This quango managed to spend 26 per cent. of its money on itself and its equipment, and on giving money to people like Lord Archer, Barbara Cartland or Dick Francis, a wonderful author. I am very happy that he has made a lot of money, but he gets plenty of money out of the royalties that he gets on sales.

Not only that, but it seems to me that, when public lending right was originally set up, hon. Members did not fully understand some of the economics of the publishing company. When a sale is made to a library, the author gets a royalty on that already. There are many books that would not be published at all were it not for the economics of selling to libraries. So authors already get something out of public libraries.

This quango is spending 26 per cent. of money out of the pockets of the taxpayers on itself and its equipment, and it not only gives it to the Jeffrey Archers of this world, but 70 per cent. of authors get less than £100. I ask the House: if we want to encourage literature, is the best way to set up a quango with 16 full-time civil servants, and no doubt part-time civil servants, and all the rest of it, to give 70 per cent. of authors sums of less than £100? That does not seem to me a sensible way to spend the taxpayers' money.

Although I should very much like to see literature encouraged in this country, in a way the House has been taken in. We like to support the arts and literature, but saying that should not mean that we support any scheme that comes along; supporting rich authors who do not need it, while poor authors are getting less than £100 a year. It does not seem to me to be worth it.

Although this debate is not an occasion for a radical root-and-branch examination of public lending right, it seems to me to be based on a fallacious principle. I hope that Ministers will undertake to look again at the scheme and see whether £5 million of public lending right is the best way to encourage more writers in this country.

11.18 pm
Sir Roger Moate (Faversham)

The situation is even worse than my hon. Friend the Member for Harwich (Mr. Sproat) has just suggested. Of 16,800 authors who received payment, 9,260 received less than £49. That puts a slightly different complexion on the rather glossy presentation we received from my hon. Friend the Minister or from the hon. Member for Cynon Valley (Mrs. Clwyd). I am so glad that my hon. Friend the Member for Harwich reminded the House of the battles that were fought over the establishment of the so-called principle of the public lending right. I warmly welcome tonight's debate, the 10th anniversary of the introduction of the scheme, which gives us an opportunity to look again at this public lending right and at the expenditure of public money on a scheme that is based on a fallacy.

**EXTRACTED RECORDS:**
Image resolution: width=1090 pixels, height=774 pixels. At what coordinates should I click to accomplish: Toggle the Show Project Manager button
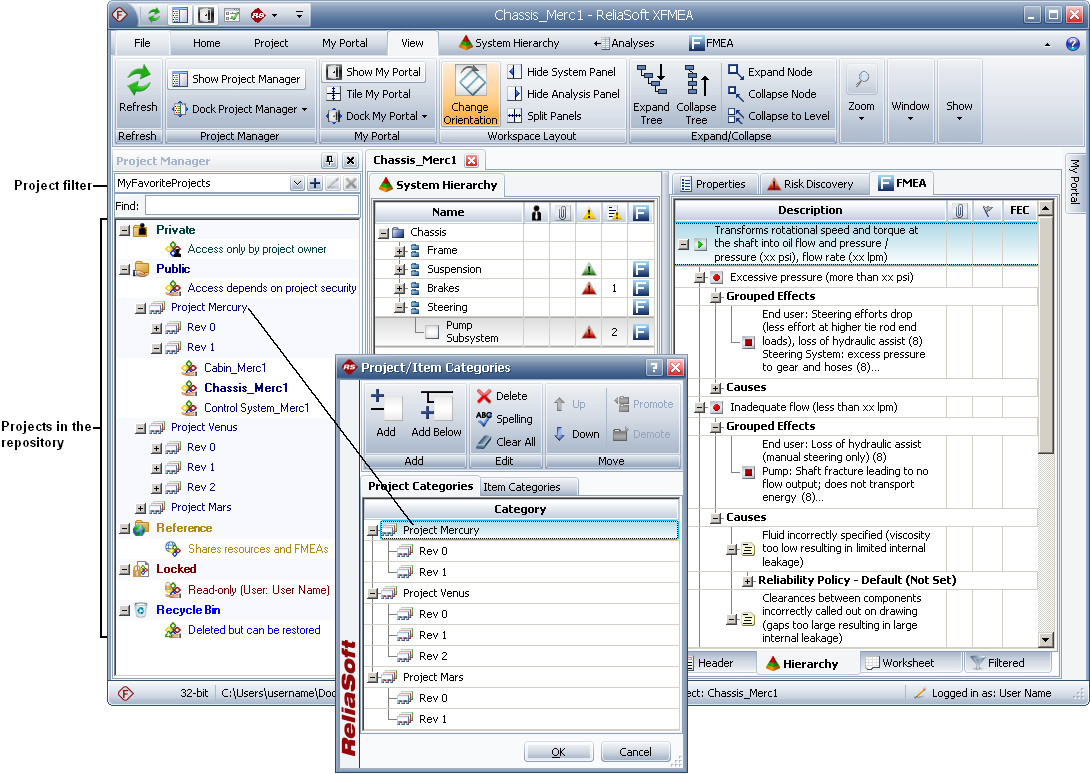pyautogui.click(x=236, y=79)
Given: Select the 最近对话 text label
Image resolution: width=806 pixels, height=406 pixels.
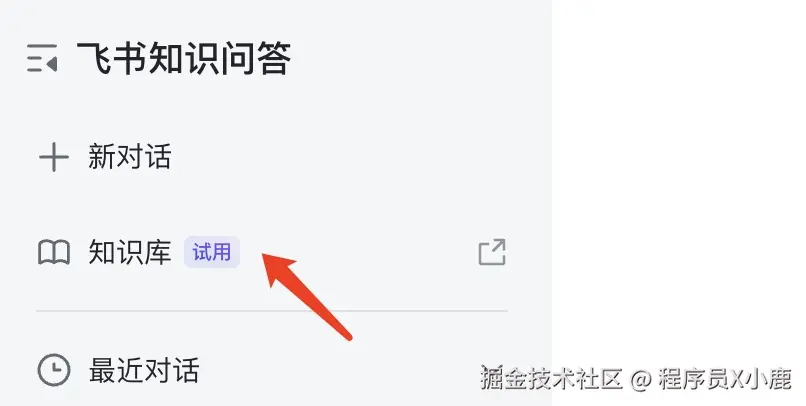Looking at the screenshot, I should [144, 370].
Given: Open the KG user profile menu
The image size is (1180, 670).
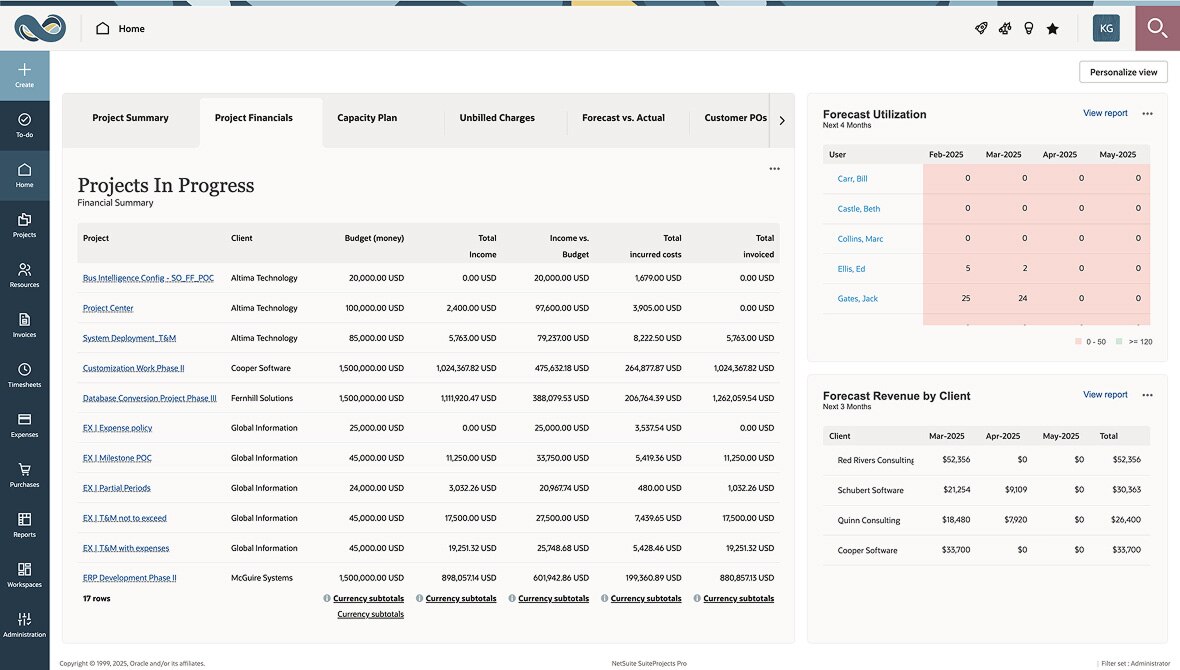Looking at the screenshot, I should (x=1106, y=29).
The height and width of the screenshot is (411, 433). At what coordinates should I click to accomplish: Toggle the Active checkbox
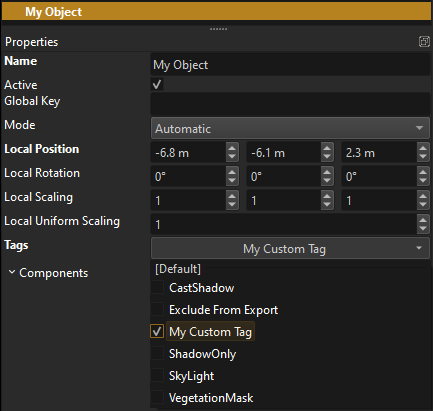point(157,84)
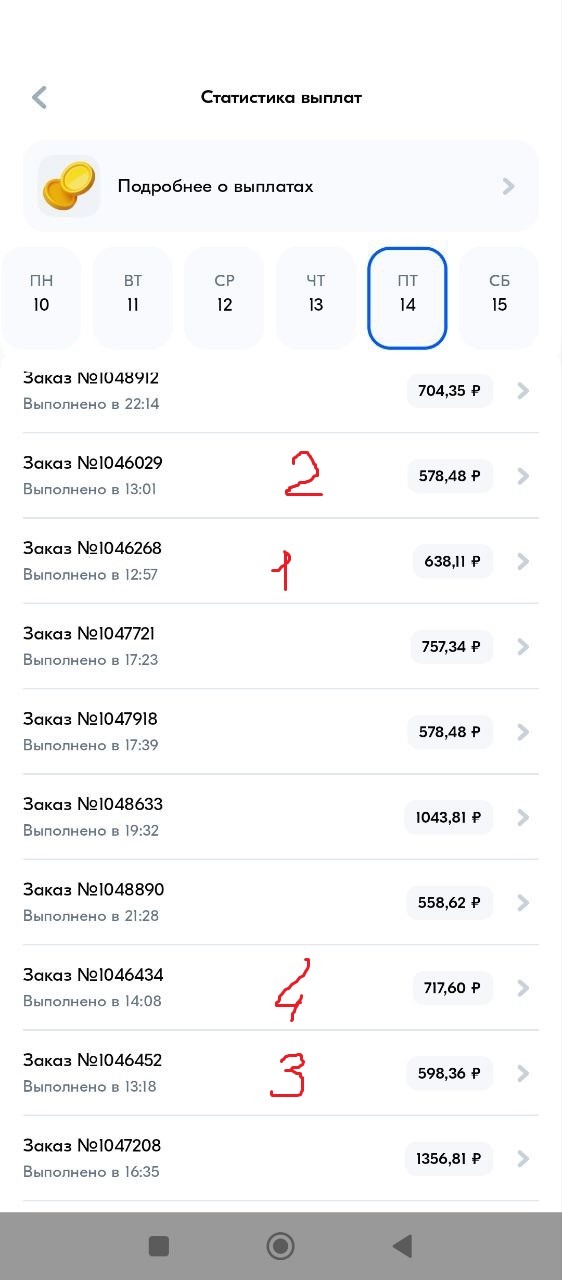Tap the Android home circle button
562x1280 pixels.
(x=280, y=1246)
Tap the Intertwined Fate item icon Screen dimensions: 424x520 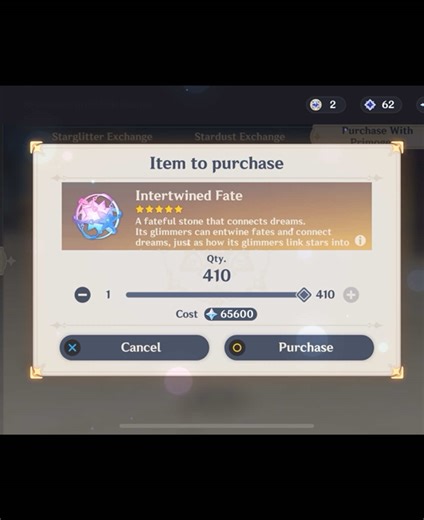97,217
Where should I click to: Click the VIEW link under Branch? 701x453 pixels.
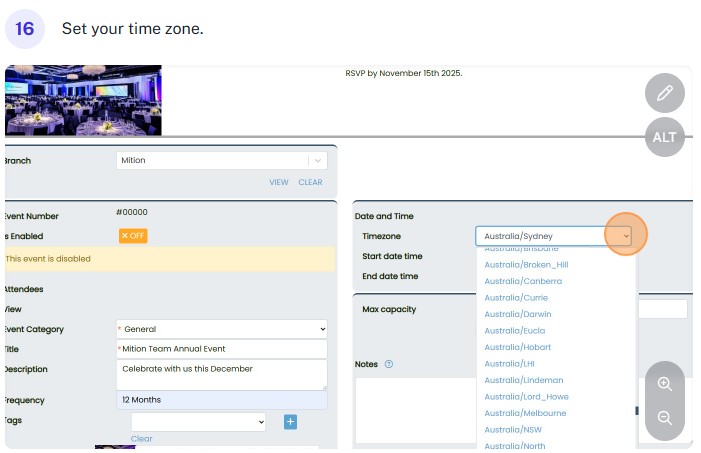point(278,182)
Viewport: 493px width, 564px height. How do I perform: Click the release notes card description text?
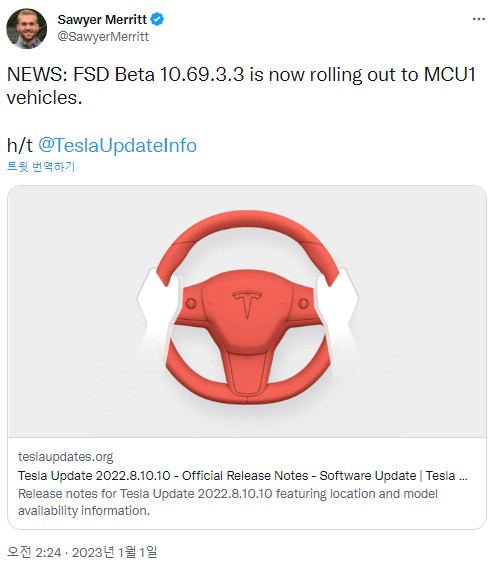[x=228, y=502]
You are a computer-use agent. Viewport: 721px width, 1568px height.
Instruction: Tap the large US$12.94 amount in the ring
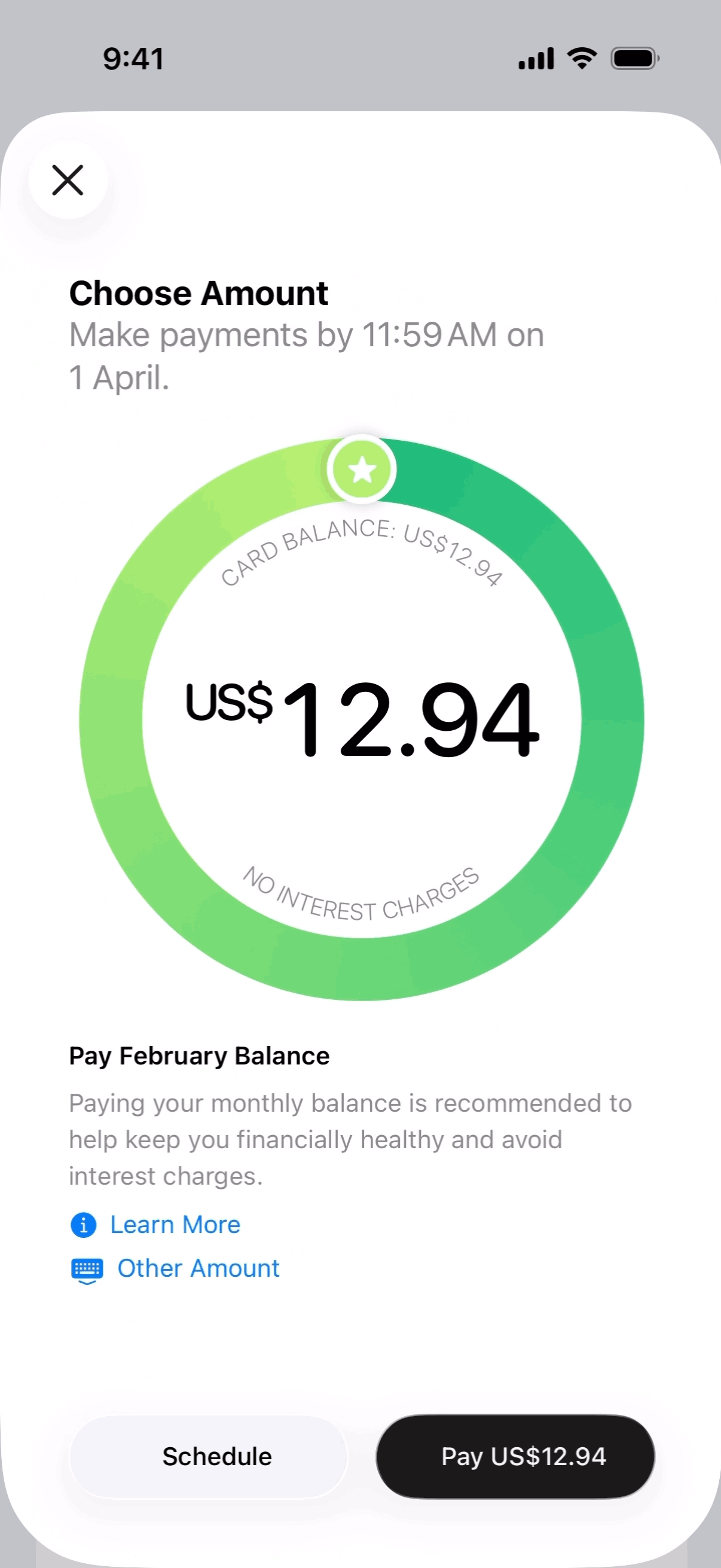(x=362, y=718)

**THE TASKS:**
(a) In the public lending right debate, how many of the 16,800 authors who received payment got less than £49?
(b) Copy the public lending right debate from "Although I should" to "in this country.".
(c) Give what follows the final sentence of the public lending right debate.

**RESULTS IN ORDER:**
(a) 9,260

(b)
Although I should very much like to see literature encouraged in this country, in a way the House has been taken in. We like to support the arts and literature, but saying that should not mean that we support any scheme that comes along; supporting rich authors who do not need it, while poor authors are getting less than £100 a year. It does not seem to me to be worth it.

Although this debate is not an occasion for a radical root-and-branch examination of public lending right, it seems to me to be based on a fallacious principle. I hope that Ministers will undertake to look again at the scheme and see whether £5 million of public lending right is the best way to encourage more writers in this country.

(c)
My hon. Friend the Member for Harwich was right. I, too, have no objection to the Government or to other patrons dispensing funds to help needy authors; if that is the best use to which the £5 million can be put, so be it. I do object, however, to money being distributed under this scheme to those who do not need it and to giving tiny sums to the many who do need it. I also object to the continued existence of this quango after 10 years—at a time when we are supposed to be trying to eliminate such things. It seems to have become "a good thing", as if that were engraved on tablets of stone. It is not a good thing.

My right hon. Friend the Member for Southend, West (Mr. Channon) thought that the system had been set up with little opposition. It is worth recalling, then, that throughout the 1970s there were many attempts to put it on the statute book. In 1976 there was the first serious attempt, by the then Labour Government, to do so. My hon. Friend the Member for Harwich, Michael English, a former Labour Member, and I defeated the Bill— probably the only recorded occasion when Back Benchers have defeated Government legislation. Alas, just before the 1979 election, the measure returned to the House and, with co-operation between Government and Opposition Front Benchers, it became law.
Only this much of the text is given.